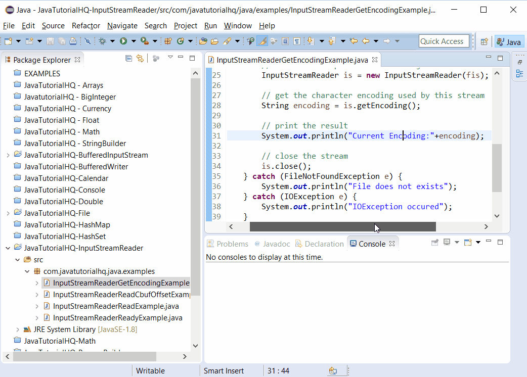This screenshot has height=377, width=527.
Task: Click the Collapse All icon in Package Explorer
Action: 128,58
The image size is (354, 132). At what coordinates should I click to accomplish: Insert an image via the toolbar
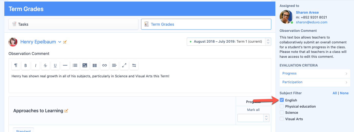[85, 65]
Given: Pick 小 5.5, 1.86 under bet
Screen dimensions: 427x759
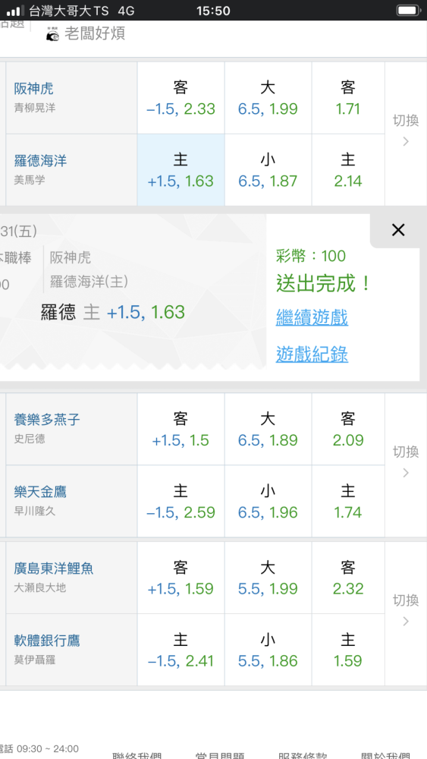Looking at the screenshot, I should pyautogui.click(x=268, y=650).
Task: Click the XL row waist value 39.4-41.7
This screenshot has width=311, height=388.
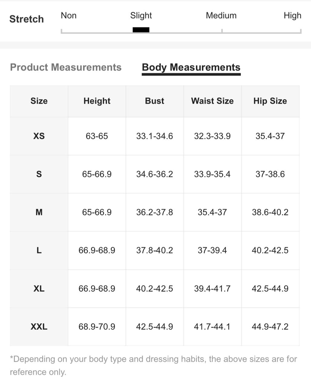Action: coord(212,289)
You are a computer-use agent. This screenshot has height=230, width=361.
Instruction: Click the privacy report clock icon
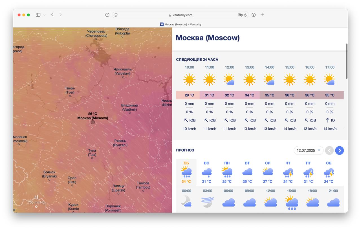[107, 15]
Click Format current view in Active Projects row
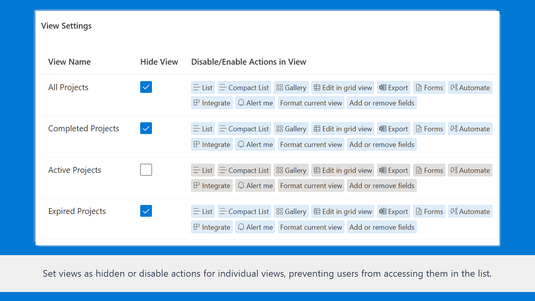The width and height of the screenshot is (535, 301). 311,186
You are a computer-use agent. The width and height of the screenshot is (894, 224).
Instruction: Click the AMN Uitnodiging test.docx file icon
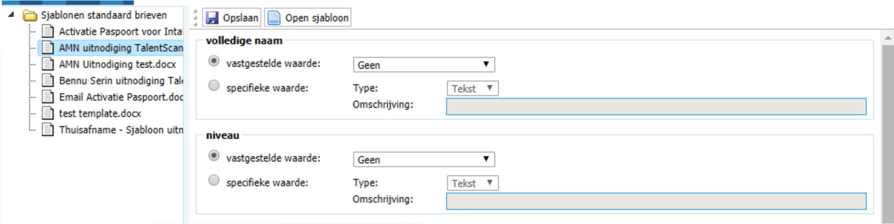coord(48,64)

•••••

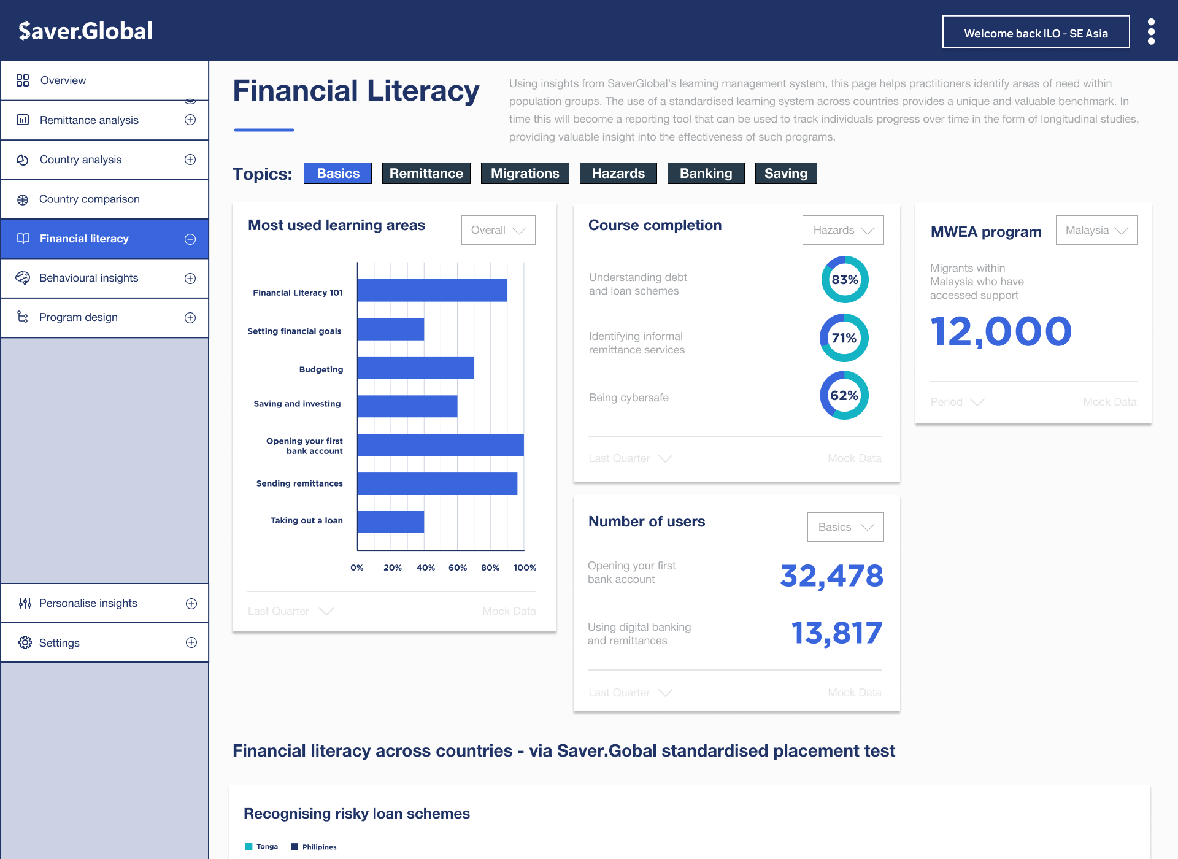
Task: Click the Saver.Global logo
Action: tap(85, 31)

•••••

Put the part of Block 1 that opens with the line containing "Click Format current" and closes with the line containing "The width and height of the screenshot is (535, 301)." into a Markdown table with the columns No. and Text, one numbered line per table entry. Leave out the pictures and any blank lines.

| No. | Text |
|---|---|
| 1 | Click Format current view in Active Projects row |
| 2 | The width and height of the screenshot is (535, 301). 311,186 |